The front of the temple was extensively damaged by an LTTE bomb in 1998 although there is little evidence of the damage now. Although there is still tight security including barracades around the entrance to the complex and screening of visitors.
The temple is surrounded by a moat and is a wonderful example of traditional Sri Lankan temple design with carved stone pillars and decorated wooden beams supporting a tiled roof to form a galleried cloister. In the central courtyard is the two-storey tooth shrine surmounted by a gilded and rather out-of-place modern canopy on metal supports built with Japanese donations. The temple was mainly constructed by Kandyan Kings during the 17th and 18th centuries and is decorated with some wonderful painted walls and ceilings.
Behind the central courtyard is the new Ahut Maligawa shrine hall which displays several buddhas and a sequence of paintings around the walls depicting scenes from the life of Buddha and the saga of the tooth relic. The upper two floors of the Ahut Maligawa house the Sri Delada Museum which contains a number of artifacts, some facsimile documents dating from British rule and photographs of the damage caused to the temple by the 1998 bomb.

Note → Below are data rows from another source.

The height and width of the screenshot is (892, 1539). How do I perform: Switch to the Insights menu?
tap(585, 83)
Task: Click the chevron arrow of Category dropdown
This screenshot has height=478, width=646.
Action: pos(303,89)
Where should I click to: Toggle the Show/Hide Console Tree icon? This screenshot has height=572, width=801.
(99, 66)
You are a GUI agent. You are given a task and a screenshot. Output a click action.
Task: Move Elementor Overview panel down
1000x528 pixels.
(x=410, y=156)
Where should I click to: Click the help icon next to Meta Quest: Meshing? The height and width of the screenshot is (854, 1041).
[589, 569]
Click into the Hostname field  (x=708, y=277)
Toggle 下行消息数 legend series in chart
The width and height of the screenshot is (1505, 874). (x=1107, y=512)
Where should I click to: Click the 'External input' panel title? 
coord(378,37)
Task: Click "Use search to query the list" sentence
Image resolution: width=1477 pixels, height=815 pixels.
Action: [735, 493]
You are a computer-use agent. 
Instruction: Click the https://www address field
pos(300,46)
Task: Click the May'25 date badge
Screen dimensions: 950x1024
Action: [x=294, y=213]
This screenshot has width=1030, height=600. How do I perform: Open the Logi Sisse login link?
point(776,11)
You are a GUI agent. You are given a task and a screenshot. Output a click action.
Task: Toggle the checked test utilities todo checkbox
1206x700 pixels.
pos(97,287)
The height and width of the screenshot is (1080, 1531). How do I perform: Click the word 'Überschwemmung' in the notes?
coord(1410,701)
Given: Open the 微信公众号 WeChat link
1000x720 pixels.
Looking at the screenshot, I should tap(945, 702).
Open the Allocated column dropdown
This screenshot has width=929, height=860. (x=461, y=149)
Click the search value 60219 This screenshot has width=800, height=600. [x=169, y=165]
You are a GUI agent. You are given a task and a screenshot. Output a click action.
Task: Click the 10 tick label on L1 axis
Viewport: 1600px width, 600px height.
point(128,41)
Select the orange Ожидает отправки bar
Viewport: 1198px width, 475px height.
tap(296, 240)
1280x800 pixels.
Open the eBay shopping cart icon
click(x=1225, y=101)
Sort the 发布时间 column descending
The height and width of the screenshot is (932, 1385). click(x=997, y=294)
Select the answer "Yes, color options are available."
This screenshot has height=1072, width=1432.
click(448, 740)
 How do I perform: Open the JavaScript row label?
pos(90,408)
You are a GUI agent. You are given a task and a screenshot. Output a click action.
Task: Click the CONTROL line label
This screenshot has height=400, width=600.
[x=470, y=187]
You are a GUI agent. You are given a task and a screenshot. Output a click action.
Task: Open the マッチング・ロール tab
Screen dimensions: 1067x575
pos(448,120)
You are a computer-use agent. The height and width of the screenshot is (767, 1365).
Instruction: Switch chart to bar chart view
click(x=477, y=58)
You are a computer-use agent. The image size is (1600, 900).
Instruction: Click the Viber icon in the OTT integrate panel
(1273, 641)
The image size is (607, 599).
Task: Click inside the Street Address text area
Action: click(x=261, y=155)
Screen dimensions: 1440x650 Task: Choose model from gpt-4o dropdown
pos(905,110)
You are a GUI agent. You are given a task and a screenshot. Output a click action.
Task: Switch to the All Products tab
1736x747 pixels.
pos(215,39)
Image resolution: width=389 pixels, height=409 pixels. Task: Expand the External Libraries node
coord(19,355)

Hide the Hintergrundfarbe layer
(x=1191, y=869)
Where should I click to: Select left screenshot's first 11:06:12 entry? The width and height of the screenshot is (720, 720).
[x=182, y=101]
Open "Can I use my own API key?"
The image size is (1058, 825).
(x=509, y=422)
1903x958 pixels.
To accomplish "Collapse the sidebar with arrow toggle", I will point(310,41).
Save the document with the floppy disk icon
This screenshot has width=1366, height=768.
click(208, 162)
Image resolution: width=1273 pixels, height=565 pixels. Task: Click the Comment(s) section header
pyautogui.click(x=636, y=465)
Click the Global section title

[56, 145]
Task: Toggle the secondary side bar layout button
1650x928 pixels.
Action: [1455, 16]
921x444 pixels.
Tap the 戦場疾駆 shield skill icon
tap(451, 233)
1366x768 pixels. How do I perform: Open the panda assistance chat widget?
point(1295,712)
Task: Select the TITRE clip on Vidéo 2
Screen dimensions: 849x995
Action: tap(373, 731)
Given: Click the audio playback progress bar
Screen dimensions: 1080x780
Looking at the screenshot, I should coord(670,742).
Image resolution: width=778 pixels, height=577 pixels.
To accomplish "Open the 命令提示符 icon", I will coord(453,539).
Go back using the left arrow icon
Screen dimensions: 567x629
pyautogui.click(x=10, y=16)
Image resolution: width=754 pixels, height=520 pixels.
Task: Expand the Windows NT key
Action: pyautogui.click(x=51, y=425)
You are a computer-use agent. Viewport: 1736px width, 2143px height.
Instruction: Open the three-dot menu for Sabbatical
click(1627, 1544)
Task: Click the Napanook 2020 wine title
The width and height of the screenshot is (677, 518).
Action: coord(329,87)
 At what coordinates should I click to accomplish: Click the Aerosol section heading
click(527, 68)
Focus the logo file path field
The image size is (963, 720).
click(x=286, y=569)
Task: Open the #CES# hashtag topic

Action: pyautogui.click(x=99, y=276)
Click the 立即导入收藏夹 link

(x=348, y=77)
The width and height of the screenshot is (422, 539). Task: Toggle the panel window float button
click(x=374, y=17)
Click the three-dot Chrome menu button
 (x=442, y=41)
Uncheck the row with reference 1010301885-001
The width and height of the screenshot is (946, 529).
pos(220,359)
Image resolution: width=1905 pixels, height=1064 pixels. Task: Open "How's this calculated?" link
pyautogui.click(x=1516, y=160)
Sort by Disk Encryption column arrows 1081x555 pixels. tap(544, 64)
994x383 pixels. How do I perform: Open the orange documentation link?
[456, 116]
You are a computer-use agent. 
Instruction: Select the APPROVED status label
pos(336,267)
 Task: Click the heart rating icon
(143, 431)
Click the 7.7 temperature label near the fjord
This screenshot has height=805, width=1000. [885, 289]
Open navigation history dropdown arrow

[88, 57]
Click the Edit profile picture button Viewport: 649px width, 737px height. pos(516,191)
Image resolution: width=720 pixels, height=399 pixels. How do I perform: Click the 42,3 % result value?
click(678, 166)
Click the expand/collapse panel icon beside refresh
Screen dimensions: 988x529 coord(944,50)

Also within the temple grounds are the Audience Hall – an open-sided pavilion with carved wooden columns; Rajah Tusker Hall where the stuffed remains of Rajah the ceremonial Muligawa Tusker who served the temple for 50 years and died in 1988 is on display.
After the temple we visit two adjacent Buddhist Devales or temples to the gods who support Buddha, and St Paul’s Catholic Church which retains a strong British flavour with its flowering arranging rotas and notices written in very old fashioned English.